Amelia breezed into her studio, peeled off her jacket, and flung it on the slouchy, catchall couch pushed against the wall. She had gotten Bodie settled back at his apartment, but that hadn’t settled her. In fact, the opposite was true. Bodie was out of Westhaven and on his own again. As long as he’d been in there, she hadn’t had to worry where he was or what he was doing. He’d been somewhere he couldn’t harm himself or—she loathed to say—anyone else.

She looked around her place at the blank canvases leaning against the walls, the paint-splotched floors, and the unused paint—ready for her brushes—stacked in a corner. Then she stood in front of the large painting that ran almost half the length of the space, floor to ceiling. She approached it almost reverently and took in the swirls of color, the brushstrokes, the smell of the oil paint, and placed her hand on it as though feeling for a heartbeat. Hers. All of it. Bodie needed something that was his.

She rolled her sleeves up, anxious to get started, and slipped into a big shirt that served as a painter’s smock. She felt restless, uneasy for the first time in a month, because Bodie was outside, where anything could happen and where whatever happened, she would have to fix it.

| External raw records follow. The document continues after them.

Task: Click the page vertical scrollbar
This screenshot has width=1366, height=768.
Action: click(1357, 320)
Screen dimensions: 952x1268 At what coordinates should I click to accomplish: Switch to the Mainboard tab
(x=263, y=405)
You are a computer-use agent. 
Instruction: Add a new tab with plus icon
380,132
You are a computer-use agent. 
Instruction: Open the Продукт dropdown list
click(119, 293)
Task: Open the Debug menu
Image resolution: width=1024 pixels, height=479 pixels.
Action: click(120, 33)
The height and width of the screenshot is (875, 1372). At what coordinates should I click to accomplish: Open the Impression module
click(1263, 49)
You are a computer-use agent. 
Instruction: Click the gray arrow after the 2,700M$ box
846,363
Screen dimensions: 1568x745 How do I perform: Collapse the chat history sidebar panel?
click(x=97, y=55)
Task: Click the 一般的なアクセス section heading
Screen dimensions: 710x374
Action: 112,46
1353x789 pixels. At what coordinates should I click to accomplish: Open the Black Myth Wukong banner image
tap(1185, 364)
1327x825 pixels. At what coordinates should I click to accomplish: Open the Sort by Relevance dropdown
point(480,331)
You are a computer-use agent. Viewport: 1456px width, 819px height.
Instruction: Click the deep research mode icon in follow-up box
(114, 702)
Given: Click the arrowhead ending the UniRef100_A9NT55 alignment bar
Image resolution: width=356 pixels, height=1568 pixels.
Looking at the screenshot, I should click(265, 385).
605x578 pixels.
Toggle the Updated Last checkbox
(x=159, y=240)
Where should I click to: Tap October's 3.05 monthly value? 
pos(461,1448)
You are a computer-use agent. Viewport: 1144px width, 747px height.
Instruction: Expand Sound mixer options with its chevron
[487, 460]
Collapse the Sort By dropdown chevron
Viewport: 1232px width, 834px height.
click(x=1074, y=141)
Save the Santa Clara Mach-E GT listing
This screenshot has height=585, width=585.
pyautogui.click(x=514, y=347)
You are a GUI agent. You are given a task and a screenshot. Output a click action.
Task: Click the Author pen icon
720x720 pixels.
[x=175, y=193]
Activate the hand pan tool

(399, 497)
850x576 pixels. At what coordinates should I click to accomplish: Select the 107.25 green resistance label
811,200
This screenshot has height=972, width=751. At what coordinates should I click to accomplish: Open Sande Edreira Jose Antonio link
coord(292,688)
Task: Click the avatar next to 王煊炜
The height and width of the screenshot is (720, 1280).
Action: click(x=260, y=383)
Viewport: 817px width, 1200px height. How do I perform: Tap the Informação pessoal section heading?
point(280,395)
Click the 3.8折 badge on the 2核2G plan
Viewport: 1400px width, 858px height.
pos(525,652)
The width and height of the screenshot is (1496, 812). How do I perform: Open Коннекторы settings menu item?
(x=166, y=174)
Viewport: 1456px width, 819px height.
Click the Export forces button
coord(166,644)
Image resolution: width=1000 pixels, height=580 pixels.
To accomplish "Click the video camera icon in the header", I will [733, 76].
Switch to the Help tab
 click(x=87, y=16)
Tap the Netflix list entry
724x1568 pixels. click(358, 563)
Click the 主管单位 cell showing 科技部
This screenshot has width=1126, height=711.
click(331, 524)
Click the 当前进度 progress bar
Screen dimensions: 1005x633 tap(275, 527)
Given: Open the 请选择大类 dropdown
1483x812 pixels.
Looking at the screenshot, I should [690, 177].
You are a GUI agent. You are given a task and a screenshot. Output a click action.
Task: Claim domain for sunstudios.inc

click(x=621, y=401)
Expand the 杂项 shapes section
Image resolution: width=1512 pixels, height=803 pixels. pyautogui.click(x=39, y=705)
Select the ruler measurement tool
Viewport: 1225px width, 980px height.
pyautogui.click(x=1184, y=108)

Following women. Stalking. That was what he was into? It was creepy, but she couldn’t pretend she didn’t know when he’d begun to obsess over pretty girls with big blue eyes, though he always seemed to vacillate between wanting them and fearing them. She could pinpoint it to the very day, in fact, the very moment when they discovered at twelve who their father was and what he did in the basement he’d padlocked shut. Until it wasn’t. Until they ventured below . . . and saw. Bodie became awkward and sullen, disconnected afterward. She found art. She discovered that she could pour everything she felt or thought or feared into a canvas and have her world all make sense. She could bring order to chaos, perspective to the incomprehensible. Art, her art, was life and emotion, the air in her lungs, her every breath. It was alive, and it was hers, and no one could take it away.